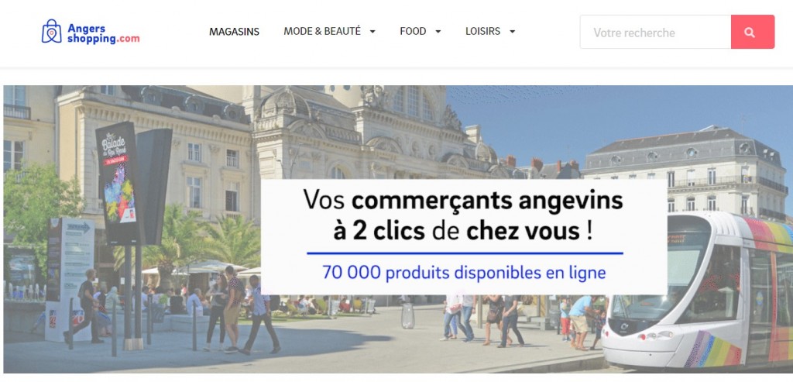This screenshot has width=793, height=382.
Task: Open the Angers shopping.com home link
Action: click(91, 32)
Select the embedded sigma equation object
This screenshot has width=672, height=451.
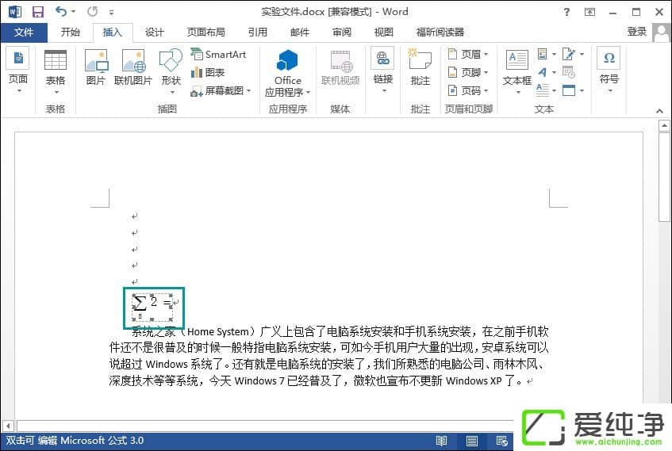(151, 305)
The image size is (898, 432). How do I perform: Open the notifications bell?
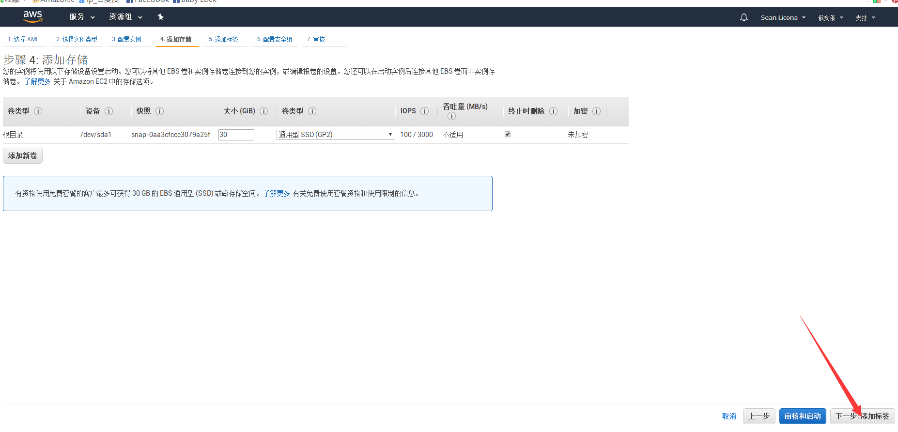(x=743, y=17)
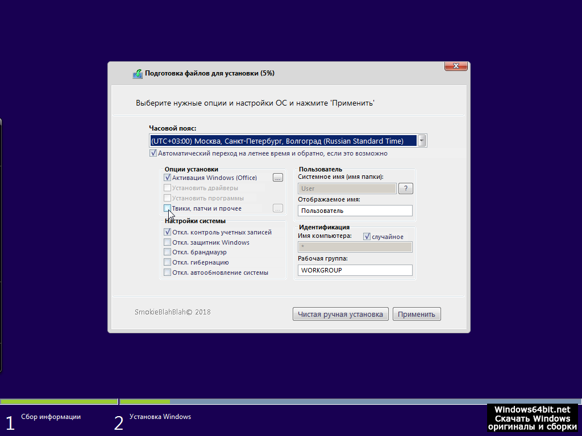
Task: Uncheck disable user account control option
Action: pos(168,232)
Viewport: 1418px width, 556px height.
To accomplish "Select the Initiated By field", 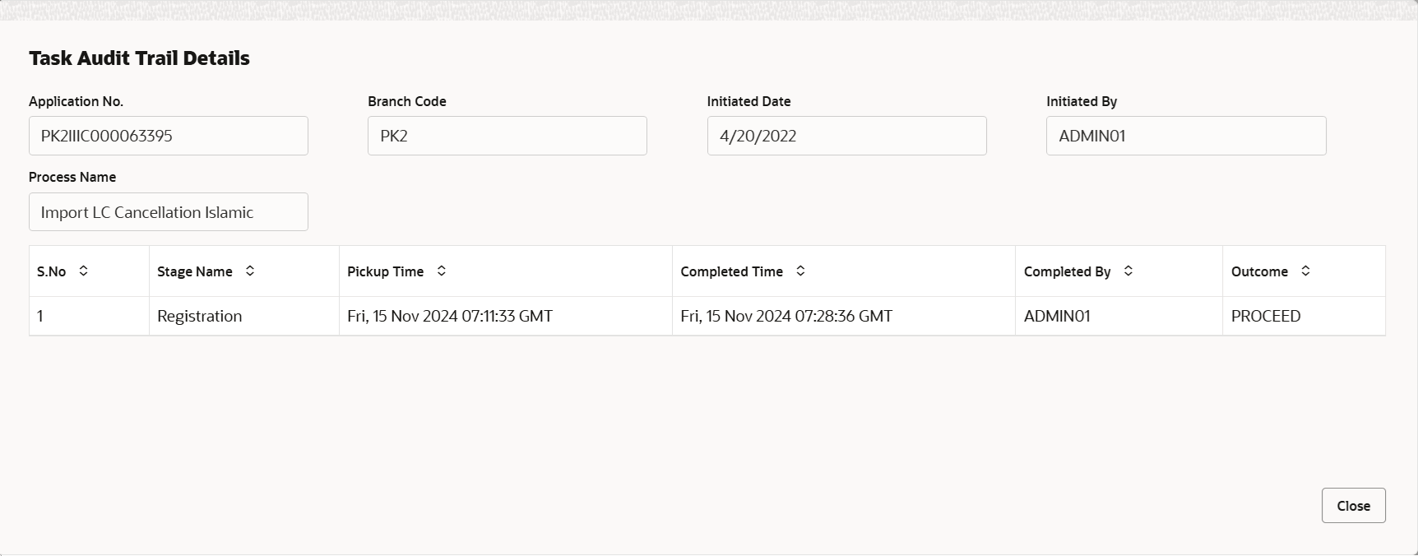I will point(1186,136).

● Task directions
Extract every line of the data above that contains the string "Open", matching case exactly.

● Task answer
Task: Open the Angers shopping.com home link
The image size is (898, 432). How do I perform: Open the notifications bell?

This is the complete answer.